++++ Records for this exercise ++++

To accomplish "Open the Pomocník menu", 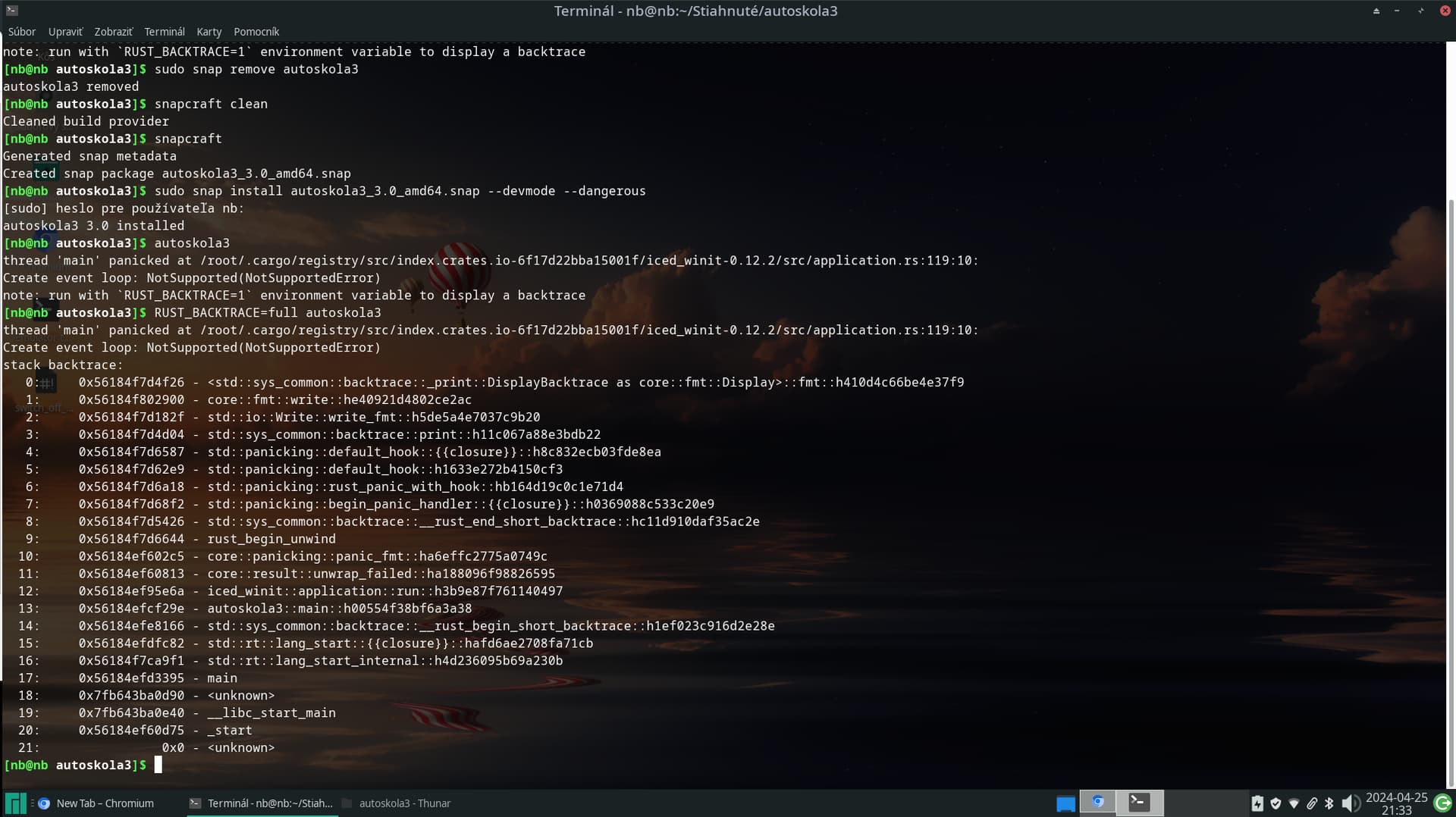I will [256, 32].
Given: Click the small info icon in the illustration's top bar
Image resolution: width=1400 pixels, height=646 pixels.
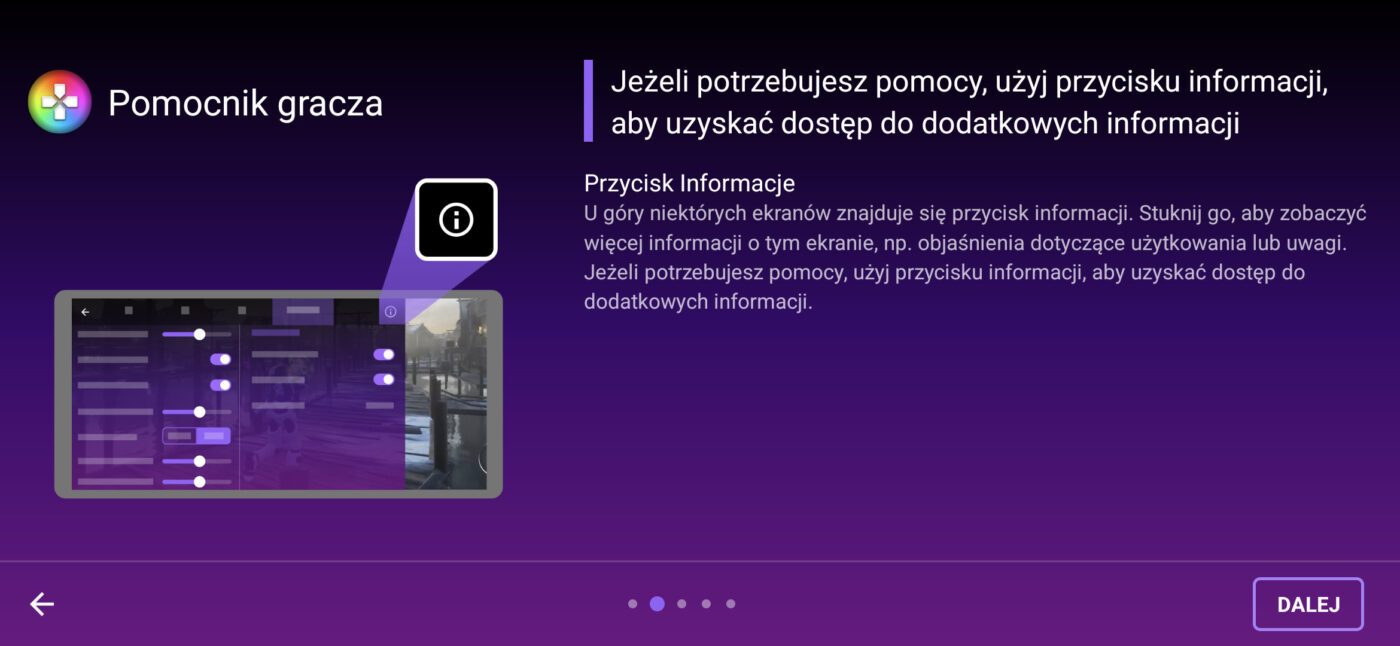Looking at the screenshot, I should [390, 312].
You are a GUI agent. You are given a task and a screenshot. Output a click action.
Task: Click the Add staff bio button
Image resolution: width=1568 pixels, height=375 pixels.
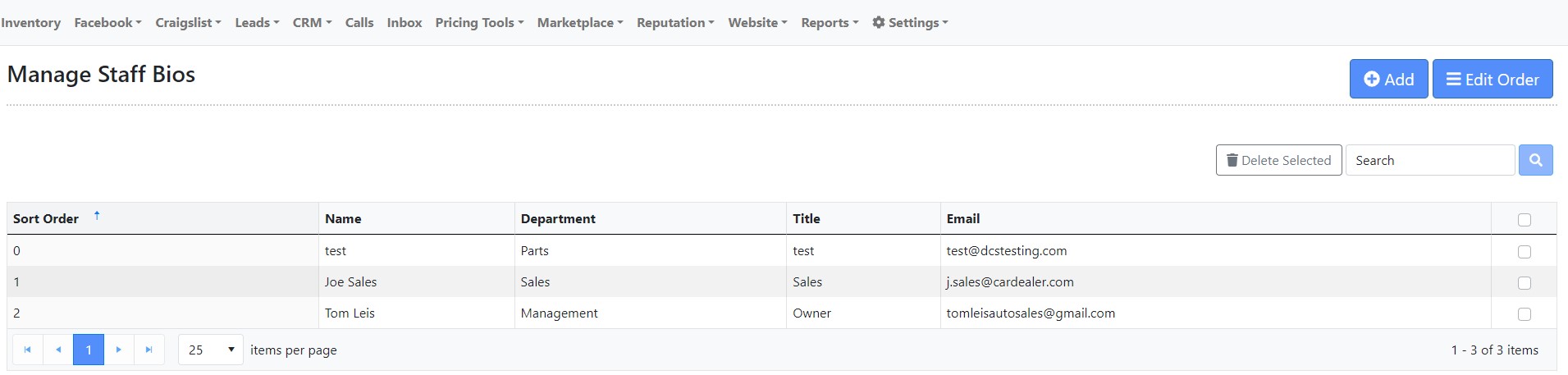click(1388, 79)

++++

== What the exercise asks ==
Retyped exactly, the lines from the one holding "Given: Click the" through the last line of the data above are the whole answer. Pictures stay out.

== Exercise output ==
Given: Click the small info icon in the illustration's top bar
Image resolution: width=1400 pixels, height=646 pixels.
Looking at the screenshot, I should [390, 312].
You are a GUI agent. You are given a task and a screenshot. Output a click action.
Task: Click the Add staff bio button
Image resolution: width=1568 pixels, height=375 pixels.
click(1388, 79)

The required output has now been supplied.